10. Limitation of Liability.
EXCEPT WITH RESPECT TO SECTION 7.3 OR EITHER PARTY’S BREACH OF SECTION 9, NEITHER PARTY SHALL BE LIABLE TO THE OTHER PARTY HEREUNDER FOR ANY PUNITIVE, INCIDENTAL, INDIRECT, SPECIAL, RELIANCE OR CONSEQUENTIAL DAMAGES, INCLUDING LOST BUSINESS, REVENUE, OR PROFITS, WHETHER BASED ON BREACH OF CONTRACT, TORT (INCLUDING NEGLIGENCE), OR OTHERWISE, AND WHETHER OR NOT THE PARTY WAS ADVISED OF THE POSSIBILITY OF SUCH LOSS OR DAMAGES. EXCEPT WITH RESPECT TO SECTION 7.3, EITHER PARTY’S BREACH OF SECTION 9 OR COMPANY’S BREACH OF SECTION 3, IN NO EVENT WILL ADSWIZZ’S LIABILITY AND DAMAGES UNDER THIS AGREEMENT EXCEED THE SUM OF THE CAMPAIGNS GIVING RISE TO THE LIABILITY UNDER THIS AGREEMENT. THE PARTIES AGREE THAT THE LIMITATIONS AND DISCLAIMERS OF LIABILITY SET FORTH IN THIS SECTION 10 WILL APPLY EVEN IF ANY LIMITED REMEDY SPECIFIED IN THIS AGREEMENT IS FOUND TO HAVE FAILED OF ITS ESSENTIAL PURPOSE.
11.1 Relationship of the Parties. The parties are independent contractors with respect to each other. This Agreement does not constitute and shall not be construed as constituting a partnership or joint venture among the parties hereto, or an employee-employer relationship. No party shall have any right to obligate or bind any other party in any manner whatsoever, and nothing herein contained shall give, or is intended to give, any rights of any kind to any third parties.
11.2 Assignment. Neither party may assign any of its rights or obligations under this Agreement without the prior written consent of the other party, except that AdsWizz may assign its rights and obligations under this Agreement without the consent of the Company in connection with any merger (by operation of law or otherwise), consolidation, reorganization, change in control or sale of all or substantially all of its assets related to this Agreement or similar transaction. This Agreement inures to the benefit of and shall be binding on the parties’ permitted assignees, transferees and successors.
11.3 Force Majeure. Except for payment obligations, neither party will be responsible for any failure or delay in its performance under this Agreement due to causes beyond its reasonable control, including, but not limited to, labor disputes, strikes, lockouts, internet or telecommunications failures, shortages of or inability to obtain labor, energy, or supplies, war, terrorism, riot, acts of God or governmental action, acts by hackers or other malicious third parties and problems with the Internet generally, and such performance shall be excused to the extent that it is prevented or delayed by reason of any of the foregoing.

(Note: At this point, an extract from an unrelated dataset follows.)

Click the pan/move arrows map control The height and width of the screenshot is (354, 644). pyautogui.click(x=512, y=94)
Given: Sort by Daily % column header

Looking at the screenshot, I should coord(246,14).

11.4 Notices. The notice email addresses of each party hereto shall be the appropriate address for the receipt of notices, if any. Except as otherwise provided for herein, all notices shall be sent via electronic mail. Either party may change their mailing address by providing written notice to the other party.
11.5 Construction. This Agreement shall be fairly interpreted and construed in accordance with its Terms and without strict interpretation or construction in favor of or against either party. Section headings are for reference purposes only, and should not be used in the interpretation hereof.

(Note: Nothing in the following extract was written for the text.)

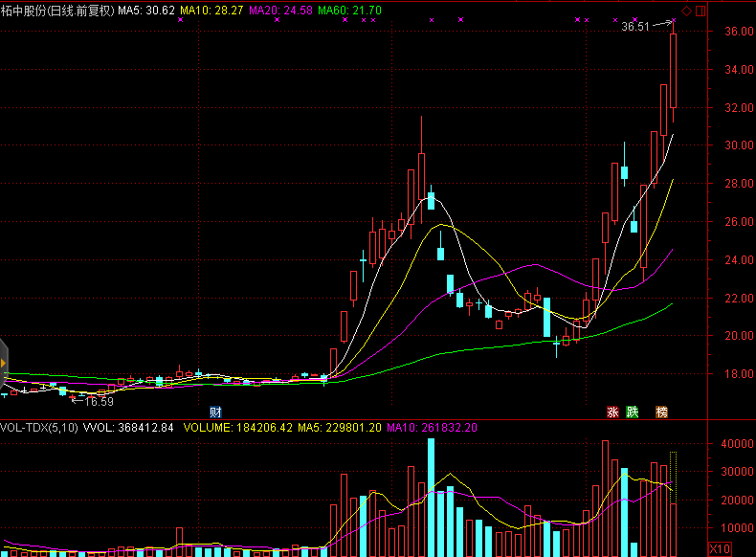Click the first magenta X marker at top left
The height and width of the screenshot is (557, 756).
(180, 20)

11.6 Severability; Waiver. If any provision, or portion thereof, of this Agreement is determined by a court of competent jurisdiction to be invalid, illegal or unenforceable, such determination will not impair or affect the validity, legality, or enforceability of the remaining provisions of this Agreement, and each provision, or portion thereof, is hereby declared to be separate, severable, and distinct. A waiver of any provision of this Agreement will only be valid if provided in writing and will only be applicable to the specific incident and occurrence so waived. The failure by either party to insist upon the strict performance of this Agreement, or to exercise any term hereof, will not act as a waiver of any right, promise or term, which will continue in full force and effect.
11.7 Governing Law; Jurisdiction. This Agreement shall be interpreted, construed, and enforced in all respects in accordance with laws of the State of California, without regard to the actual state or country of incorporation or residence of the parties. The United Nations Convention for the International Sale of Goods does not apply to this Agreement.
11.8 Entire Agreement. This Agreement constitutes the complete, final and exclusive agreement between the parties with respect to the subject matter hereof, and supersedes any and all prior or contemporaneous oral or written representations, understandings, agreements or communications between them concerning the subject matter hereof. Neither party is relying upon any warranties, representations, assurances or inducements not expressly set forth herein.
11.9 Language. The parties confirm that it is their wish that this Agreement, as well as all other documents relating hereto, including all notices, be drawn up in the English language only. Les parties aux présentes confirment leur volonté que cette convention, de même que tous les documents, y compris tout avis, qui s’y rattachent, soient rédigés en langue anglaise.